SIEVE [SG93] draws contour lines across the tasks where the events are equivalent as shown in Figure 8. Muelder et al. [MGM09] show log-scale duration versus time, rather than placing tasks or groups of tasks on the $y$-axis. Instead, events from all tasks were drawn over the same area and overplotting and blending techniques were used to show consensus (or lack their of) among tasks.

In some cases, intertimeline relationship data may not exist. HPCToolkit [ABF*10] visualizes sampled data rather than full traces. It shows all tasks in an information mural style display, sampling each pixel for its task and sample contributors. Individual tasks can be selected for a detailed single timeline display.

De Pauw et al. [DPWB13], SeeLog [EL96], and lviz [WYH10] show separate program instances, which unlike processes do not interact directly. The De Pauw et al. visualization (Figure 9) displays job lifetimes on a shared system in an online stacked graph-like visualization that groups jobs by user. Rather than assigning rows to jobs permanently, De Pauw et al. changes the $y$ value over time so the clusters remain contiguous and separate from each other. SeeLog shows classes of applications per row with glyphs indicating how many are active rather than bars. lviz visualizes job logs on Microsoft Windows in a dot plot, revealing repeated patterns of jobs over time.
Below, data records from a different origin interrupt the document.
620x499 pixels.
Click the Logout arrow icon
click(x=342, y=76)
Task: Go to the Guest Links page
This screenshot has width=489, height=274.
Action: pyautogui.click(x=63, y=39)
The dot plot can be used to compare two separate logs by assigning one log to rows and another to columns.
Timelines may affect each other through dependency constraints such as message sends and receives or access to shared objects. Message dependencies are often shown as a line or arrow from the send on one timeline to the receive on another [YSM95,SKV03,ZLGS99,LMCF90,FB89, dKSB00,KS98,HE91,PLCG95,KZLK06,TSS98,KTD13,SHN10,SRWS99, KTM97,KG96]. Including these types of dependencies makes it possible to highlight critical paths. Virtue [SRWS99] draws timelines in 3-dimensional space, using a ring layout for tasks rather than an axis. The visualization is also compatible with a CAVE environment. VisualLinda [KTM97] and Triva [SHN10] use 3D in order to cluster tasks by their location on physical processors in two of the dimensions.

SyncTrace [KTD13], shown in Figure 10, draws a serial timeline overview for a selected thread and a focus view which draws multiple threads as sectors of a circle. The call stack is maintained for these threads, resulting in a sunburst-like design. Relationships between the focus thread and other threads are drawn as aggregated edges, similar to a chord diagram.

While these are also dependencies, we separate them because they involve the addition or removal of tasks in the visualization. Many of the visualizations supporting lifetime relationships also support message or shared object dependencies.

DOTS [BKS05] uses a Sugiyama-style layout algorithm to assign threads to columns and route dependency lines. The threads are grouped by processor. ThreadScope [WT10] also uses a layered node-link diagram with line styles representing different relationships and node styles representing both threads and memory. The graph can be condensed through grouping by malloc calls or classes.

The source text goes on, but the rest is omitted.